Another run took me to the cemetery by the house again. You ask me, the thing at left looks more interested in free love. Pure rock-hard filth.
Some fucking idiot juggalos left their goddam trash behind also.
Thursday, June 03, 2010
Another run in the cemetery by my house today took me by a monument I've known about for years -- the house-shaped headstone for F.H. Stafford, with all his little Staffords in a row sitting in the front yard.
I'm assuming F.H. was a man. Call me crazy, but that's what I'm guessing.
Click the photo to see the panorama at larger size. This stone is one I've long remembered as striking because it evokes nothing so much as a very large Victorian dollhouse populated by at least one corpse -- possibly all seven of them. You can't help but look at it and wonder where the living room is, pun intended, or where they keep their piano. Are there bathrooms in the afterlife, and if not then where do they brush their teeth?
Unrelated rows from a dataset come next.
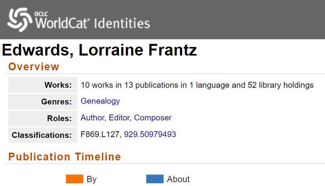Click the works and library holdings summary text
This screenshot has width=325, height=186.
(197, 85)
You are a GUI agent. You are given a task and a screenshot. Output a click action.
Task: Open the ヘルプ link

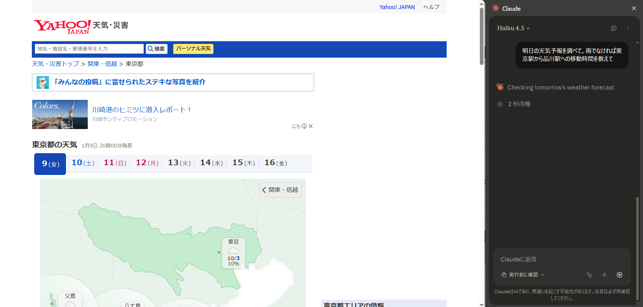[431, 7]
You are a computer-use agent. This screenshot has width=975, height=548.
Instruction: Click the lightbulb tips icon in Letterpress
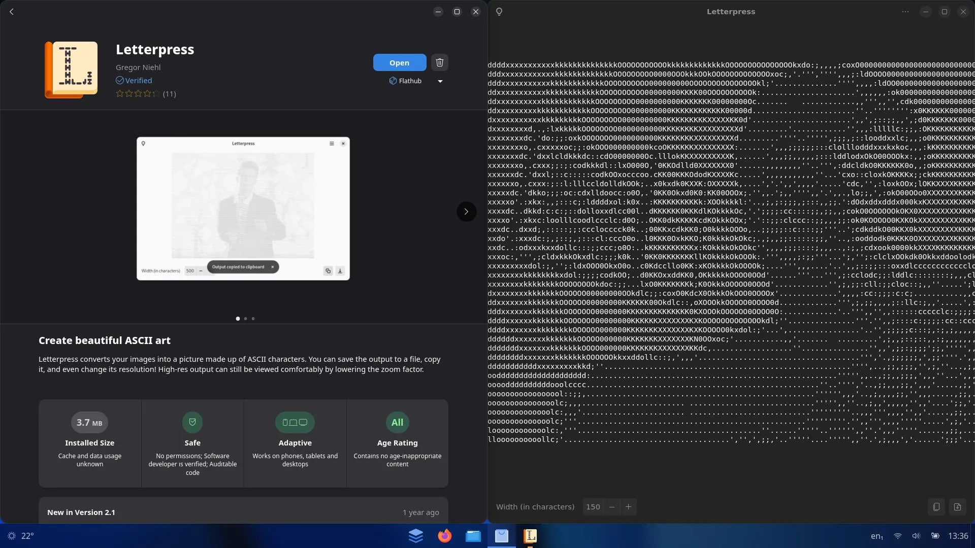pos(499,12)
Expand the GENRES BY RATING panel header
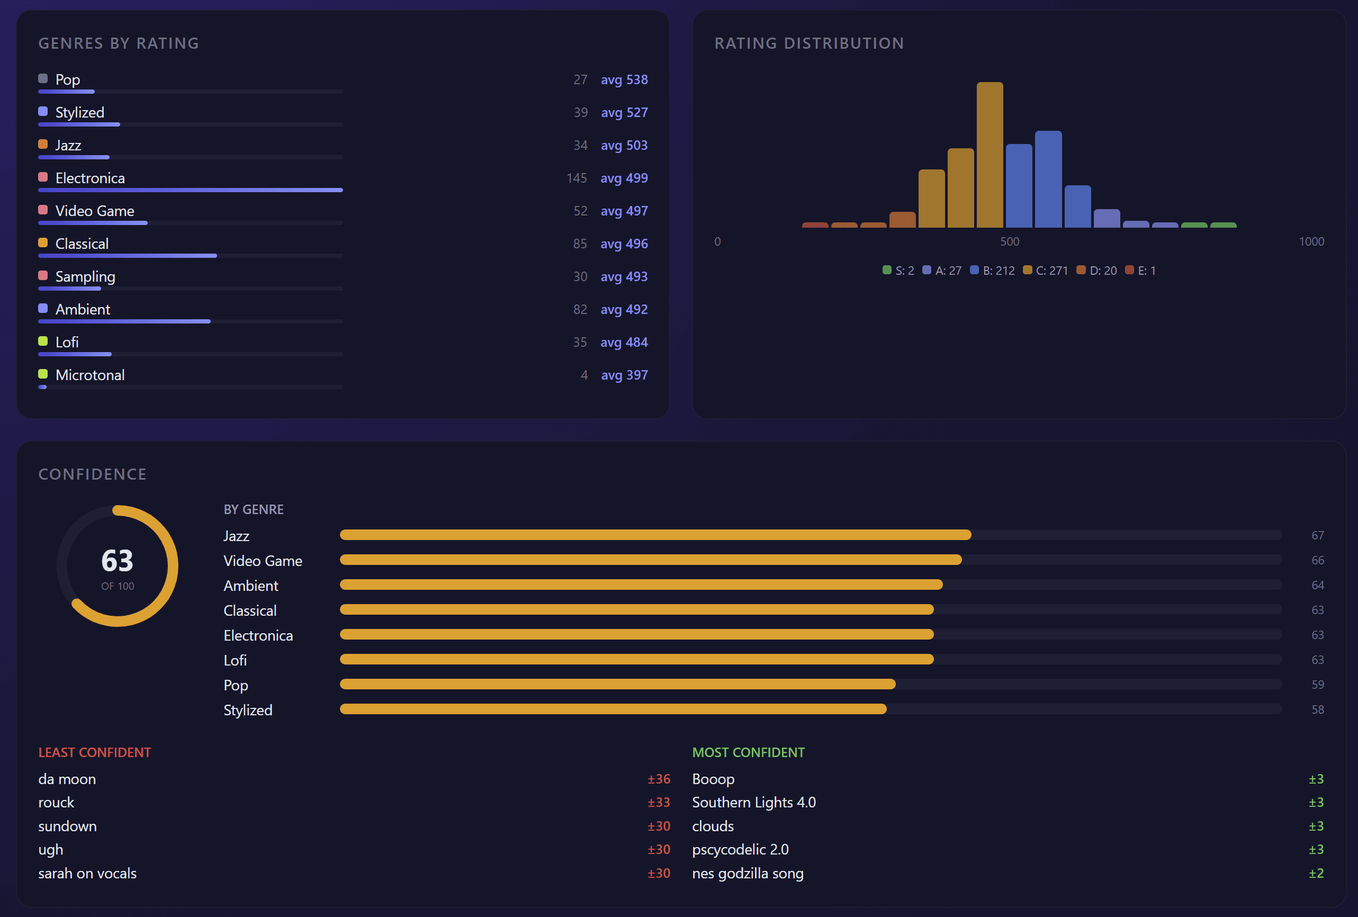This screenshot has width=1358, height=917. [x=119, y=43]
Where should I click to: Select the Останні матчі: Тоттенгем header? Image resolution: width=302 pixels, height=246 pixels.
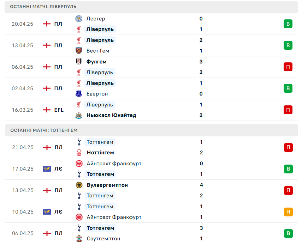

The kitchen sink? That's unsanitary. Dishes go in there. Who mows the lawn? It's so neat. And is there a cellar to this house? Something tells me there is. Would the dead store preserves down there, or would that be too ironic?
Tuesday, June 01, 2010
Myrna eats her food in about four seconds. Stanley lingers over every bite and will finish eating somewhere between 3 and 15 minutes after he started. Myrna often sidles up to him as if to ask if he needs a little help with that, and like a dope Stanley accepts. That's partially why Stanley is so thin and Myrna's so chubby. So we've been training her to sit and watch him eat from a distance instead. As I say, it can take some time.